◆ YOUR OBJECTIVE: Please copy every line from the following entries in which the word "mode" appears.
+++++
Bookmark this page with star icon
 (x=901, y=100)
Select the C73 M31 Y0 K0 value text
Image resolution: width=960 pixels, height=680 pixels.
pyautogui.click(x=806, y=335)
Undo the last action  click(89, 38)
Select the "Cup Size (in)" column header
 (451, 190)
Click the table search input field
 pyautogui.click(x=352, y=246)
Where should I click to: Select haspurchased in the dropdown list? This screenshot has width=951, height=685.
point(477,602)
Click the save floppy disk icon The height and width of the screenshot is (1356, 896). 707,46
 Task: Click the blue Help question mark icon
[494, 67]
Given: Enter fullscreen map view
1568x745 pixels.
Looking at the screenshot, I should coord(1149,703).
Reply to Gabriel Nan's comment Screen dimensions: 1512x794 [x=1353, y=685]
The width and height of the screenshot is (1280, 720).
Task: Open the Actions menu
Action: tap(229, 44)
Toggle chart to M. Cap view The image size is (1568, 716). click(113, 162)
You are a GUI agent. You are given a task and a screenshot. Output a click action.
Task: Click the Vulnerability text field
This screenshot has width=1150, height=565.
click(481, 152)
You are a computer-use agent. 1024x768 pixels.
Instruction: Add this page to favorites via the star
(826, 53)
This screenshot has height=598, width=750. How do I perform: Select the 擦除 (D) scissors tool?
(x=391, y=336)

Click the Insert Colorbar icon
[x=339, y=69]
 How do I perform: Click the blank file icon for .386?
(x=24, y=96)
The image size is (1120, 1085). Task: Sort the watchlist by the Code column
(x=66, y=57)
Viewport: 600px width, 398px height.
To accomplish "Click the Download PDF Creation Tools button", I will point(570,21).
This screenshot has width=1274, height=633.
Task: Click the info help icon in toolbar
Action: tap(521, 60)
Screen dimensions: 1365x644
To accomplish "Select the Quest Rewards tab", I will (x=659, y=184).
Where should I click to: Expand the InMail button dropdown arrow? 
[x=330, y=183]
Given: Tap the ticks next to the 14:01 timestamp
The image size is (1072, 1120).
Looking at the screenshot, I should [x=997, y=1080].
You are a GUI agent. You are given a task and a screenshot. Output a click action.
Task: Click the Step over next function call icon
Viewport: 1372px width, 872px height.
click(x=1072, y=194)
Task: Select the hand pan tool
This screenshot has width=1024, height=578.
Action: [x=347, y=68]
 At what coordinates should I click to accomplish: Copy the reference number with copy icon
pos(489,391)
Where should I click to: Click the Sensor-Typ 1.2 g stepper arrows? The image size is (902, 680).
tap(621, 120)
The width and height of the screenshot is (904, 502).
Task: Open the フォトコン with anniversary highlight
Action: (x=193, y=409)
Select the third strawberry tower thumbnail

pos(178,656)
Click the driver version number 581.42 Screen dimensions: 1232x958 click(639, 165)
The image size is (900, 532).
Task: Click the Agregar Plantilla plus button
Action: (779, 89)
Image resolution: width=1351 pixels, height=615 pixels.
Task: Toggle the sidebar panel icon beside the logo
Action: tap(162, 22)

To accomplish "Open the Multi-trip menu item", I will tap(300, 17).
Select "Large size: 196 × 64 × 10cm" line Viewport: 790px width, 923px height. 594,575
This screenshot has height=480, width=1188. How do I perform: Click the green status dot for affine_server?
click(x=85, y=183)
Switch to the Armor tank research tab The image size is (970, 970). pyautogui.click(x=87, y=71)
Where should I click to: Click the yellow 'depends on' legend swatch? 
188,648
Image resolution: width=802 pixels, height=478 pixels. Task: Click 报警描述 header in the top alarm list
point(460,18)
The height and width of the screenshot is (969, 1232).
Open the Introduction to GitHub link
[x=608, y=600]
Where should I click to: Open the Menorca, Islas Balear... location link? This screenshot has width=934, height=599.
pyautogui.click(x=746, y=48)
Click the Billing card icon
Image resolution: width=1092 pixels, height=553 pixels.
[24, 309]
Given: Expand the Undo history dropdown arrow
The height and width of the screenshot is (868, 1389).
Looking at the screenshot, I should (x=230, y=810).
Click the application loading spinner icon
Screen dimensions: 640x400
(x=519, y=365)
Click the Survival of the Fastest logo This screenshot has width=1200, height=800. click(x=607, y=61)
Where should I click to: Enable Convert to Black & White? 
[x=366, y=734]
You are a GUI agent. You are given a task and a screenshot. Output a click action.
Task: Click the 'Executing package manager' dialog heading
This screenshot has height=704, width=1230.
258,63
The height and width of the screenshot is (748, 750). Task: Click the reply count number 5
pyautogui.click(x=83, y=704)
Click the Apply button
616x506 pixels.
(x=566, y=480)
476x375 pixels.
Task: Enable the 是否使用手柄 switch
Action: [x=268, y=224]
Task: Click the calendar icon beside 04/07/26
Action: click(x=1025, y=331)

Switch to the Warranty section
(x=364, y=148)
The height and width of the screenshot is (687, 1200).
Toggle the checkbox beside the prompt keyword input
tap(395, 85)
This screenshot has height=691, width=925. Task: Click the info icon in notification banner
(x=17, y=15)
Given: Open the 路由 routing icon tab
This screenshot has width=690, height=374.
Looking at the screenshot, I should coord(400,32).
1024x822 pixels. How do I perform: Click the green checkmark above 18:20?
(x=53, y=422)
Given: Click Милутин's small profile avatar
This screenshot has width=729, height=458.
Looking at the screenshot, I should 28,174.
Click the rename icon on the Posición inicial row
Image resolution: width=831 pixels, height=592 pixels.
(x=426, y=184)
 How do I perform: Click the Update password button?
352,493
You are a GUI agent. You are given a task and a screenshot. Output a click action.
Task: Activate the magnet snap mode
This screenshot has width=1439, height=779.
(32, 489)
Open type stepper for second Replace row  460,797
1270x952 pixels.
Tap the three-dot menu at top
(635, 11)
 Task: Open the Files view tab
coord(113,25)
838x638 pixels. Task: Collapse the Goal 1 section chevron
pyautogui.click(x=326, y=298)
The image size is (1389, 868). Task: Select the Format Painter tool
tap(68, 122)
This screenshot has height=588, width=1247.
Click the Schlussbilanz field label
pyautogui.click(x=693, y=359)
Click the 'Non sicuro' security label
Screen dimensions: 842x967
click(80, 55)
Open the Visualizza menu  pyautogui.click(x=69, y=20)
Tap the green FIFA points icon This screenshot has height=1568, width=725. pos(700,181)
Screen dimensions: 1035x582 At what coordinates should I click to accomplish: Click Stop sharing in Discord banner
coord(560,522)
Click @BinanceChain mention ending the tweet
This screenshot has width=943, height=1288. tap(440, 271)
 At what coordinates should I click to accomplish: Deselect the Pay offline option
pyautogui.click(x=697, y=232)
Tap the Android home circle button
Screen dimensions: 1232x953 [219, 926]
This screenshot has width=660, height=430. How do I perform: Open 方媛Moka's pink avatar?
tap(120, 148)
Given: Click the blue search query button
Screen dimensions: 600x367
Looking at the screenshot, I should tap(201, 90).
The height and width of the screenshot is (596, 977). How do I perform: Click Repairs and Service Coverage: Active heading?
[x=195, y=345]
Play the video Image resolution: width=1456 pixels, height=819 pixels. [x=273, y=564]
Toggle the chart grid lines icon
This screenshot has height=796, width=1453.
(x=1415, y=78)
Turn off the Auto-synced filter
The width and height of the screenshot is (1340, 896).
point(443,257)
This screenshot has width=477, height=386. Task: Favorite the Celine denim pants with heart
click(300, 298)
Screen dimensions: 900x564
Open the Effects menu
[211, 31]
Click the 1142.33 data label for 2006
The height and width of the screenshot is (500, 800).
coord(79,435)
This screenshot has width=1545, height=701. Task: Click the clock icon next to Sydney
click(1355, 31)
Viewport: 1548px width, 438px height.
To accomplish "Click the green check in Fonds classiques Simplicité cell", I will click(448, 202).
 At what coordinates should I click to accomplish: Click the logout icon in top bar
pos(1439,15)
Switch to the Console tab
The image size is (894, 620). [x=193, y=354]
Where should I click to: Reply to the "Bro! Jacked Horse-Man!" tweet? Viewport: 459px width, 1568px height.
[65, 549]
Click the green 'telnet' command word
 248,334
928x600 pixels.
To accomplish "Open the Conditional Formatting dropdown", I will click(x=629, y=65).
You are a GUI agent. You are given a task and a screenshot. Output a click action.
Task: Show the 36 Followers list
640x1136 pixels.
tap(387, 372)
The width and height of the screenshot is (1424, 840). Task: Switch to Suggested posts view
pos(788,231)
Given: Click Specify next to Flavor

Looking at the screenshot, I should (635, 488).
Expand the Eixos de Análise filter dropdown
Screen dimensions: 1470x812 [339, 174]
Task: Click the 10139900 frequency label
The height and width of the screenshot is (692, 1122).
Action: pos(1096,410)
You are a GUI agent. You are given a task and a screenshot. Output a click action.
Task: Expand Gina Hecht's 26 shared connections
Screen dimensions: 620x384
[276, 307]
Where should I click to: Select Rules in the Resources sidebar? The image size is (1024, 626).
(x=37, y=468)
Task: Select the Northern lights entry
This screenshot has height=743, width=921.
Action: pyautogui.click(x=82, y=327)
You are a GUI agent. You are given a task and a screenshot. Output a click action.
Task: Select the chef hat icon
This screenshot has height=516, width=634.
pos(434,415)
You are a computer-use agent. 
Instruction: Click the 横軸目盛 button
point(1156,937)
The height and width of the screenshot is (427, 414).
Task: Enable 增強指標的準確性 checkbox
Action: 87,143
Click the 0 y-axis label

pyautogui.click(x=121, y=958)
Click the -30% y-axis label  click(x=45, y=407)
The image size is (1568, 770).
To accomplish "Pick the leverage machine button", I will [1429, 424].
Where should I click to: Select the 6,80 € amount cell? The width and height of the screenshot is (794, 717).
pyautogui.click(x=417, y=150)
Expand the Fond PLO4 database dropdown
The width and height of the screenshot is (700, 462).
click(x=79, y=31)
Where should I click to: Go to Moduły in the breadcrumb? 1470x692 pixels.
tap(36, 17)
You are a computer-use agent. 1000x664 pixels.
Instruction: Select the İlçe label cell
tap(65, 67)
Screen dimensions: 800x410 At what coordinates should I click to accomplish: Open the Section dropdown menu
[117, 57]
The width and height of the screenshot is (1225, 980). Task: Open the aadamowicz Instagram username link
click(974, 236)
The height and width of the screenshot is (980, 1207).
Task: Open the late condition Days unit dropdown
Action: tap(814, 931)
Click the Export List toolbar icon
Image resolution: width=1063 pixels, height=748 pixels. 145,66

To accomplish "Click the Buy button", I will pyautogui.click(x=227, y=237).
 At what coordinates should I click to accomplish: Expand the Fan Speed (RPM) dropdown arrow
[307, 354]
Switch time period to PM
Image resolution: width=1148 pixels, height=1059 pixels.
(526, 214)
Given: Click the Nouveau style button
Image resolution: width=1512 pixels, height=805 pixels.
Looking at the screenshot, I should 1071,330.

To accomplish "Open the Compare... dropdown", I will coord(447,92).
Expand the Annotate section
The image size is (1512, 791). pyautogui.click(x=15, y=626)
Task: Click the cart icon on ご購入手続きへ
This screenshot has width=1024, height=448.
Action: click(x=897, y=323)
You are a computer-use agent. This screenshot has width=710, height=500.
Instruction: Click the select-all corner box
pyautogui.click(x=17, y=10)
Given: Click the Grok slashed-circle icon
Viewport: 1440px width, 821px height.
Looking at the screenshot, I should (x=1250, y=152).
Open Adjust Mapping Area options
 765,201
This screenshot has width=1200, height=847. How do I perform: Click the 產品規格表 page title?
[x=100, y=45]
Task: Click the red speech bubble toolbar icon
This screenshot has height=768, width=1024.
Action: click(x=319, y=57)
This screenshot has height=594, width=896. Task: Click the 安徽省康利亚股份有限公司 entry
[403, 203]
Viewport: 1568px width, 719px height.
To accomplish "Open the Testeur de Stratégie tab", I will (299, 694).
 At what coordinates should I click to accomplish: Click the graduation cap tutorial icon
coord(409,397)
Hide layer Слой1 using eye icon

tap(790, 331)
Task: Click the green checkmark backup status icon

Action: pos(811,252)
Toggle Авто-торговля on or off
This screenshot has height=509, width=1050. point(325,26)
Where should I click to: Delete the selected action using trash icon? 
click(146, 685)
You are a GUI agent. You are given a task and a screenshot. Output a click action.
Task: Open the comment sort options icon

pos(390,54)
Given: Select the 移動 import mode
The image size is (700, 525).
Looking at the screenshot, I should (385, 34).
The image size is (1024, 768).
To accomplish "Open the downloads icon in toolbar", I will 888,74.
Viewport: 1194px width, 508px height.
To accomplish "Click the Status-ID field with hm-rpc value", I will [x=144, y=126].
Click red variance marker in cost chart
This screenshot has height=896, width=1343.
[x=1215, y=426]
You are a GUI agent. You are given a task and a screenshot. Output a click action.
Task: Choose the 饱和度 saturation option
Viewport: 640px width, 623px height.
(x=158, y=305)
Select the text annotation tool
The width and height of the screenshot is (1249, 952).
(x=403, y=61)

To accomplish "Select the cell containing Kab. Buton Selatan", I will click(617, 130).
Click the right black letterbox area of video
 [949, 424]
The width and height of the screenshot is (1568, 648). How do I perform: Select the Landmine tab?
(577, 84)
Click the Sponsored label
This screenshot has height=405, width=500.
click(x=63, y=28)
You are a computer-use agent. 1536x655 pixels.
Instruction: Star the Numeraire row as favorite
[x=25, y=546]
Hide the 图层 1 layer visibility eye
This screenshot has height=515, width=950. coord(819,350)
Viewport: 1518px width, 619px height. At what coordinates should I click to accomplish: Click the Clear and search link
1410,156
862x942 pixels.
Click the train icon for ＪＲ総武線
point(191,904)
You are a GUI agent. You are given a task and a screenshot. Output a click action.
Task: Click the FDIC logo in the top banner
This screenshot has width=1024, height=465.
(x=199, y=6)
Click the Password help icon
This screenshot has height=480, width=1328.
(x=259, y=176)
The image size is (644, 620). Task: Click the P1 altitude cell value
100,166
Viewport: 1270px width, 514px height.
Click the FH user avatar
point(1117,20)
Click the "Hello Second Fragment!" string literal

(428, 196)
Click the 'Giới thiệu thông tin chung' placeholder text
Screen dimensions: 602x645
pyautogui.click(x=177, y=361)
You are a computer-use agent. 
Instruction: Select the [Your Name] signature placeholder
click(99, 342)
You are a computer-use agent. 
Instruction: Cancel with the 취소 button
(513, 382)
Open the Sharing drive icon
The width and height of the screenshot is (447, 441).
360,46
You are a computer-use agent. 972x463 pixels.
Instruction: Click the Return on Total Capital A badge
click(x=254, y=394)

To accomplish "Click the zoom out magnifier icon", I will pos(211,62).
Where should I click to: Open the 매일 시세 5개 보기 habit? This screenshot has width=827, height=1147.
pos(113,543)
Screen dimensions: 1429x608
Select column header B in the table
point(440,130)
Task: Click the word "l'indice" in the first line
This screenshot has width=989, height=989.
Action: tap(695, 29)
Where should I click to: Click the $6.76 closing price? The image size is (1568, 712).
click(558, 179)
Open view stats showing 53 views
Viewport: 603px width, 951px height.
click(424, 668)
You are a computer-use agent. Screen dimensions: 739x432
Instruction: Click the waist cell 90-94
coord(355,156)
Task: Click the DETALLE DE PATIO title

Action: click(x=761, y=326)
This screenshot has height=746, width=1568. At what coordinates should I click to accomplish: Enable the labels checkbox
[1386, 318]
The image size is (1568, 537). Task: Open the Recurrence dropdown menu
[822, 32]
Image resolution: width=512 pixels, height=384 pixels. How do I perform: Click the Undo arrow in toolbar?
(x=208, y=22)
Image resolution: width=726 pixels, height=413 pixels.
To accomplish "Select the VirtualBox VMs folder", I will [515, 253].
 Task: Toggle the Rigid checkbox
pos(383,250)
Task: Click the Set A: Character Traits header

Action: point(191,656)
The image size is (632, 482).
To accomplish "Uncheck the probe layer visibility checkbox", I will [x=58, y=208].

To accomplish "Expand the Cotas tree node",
+++++
◆ EXERCISE SOLUTION:
Task: Activate the magnet snap mode
Given: Select the 移動 import mode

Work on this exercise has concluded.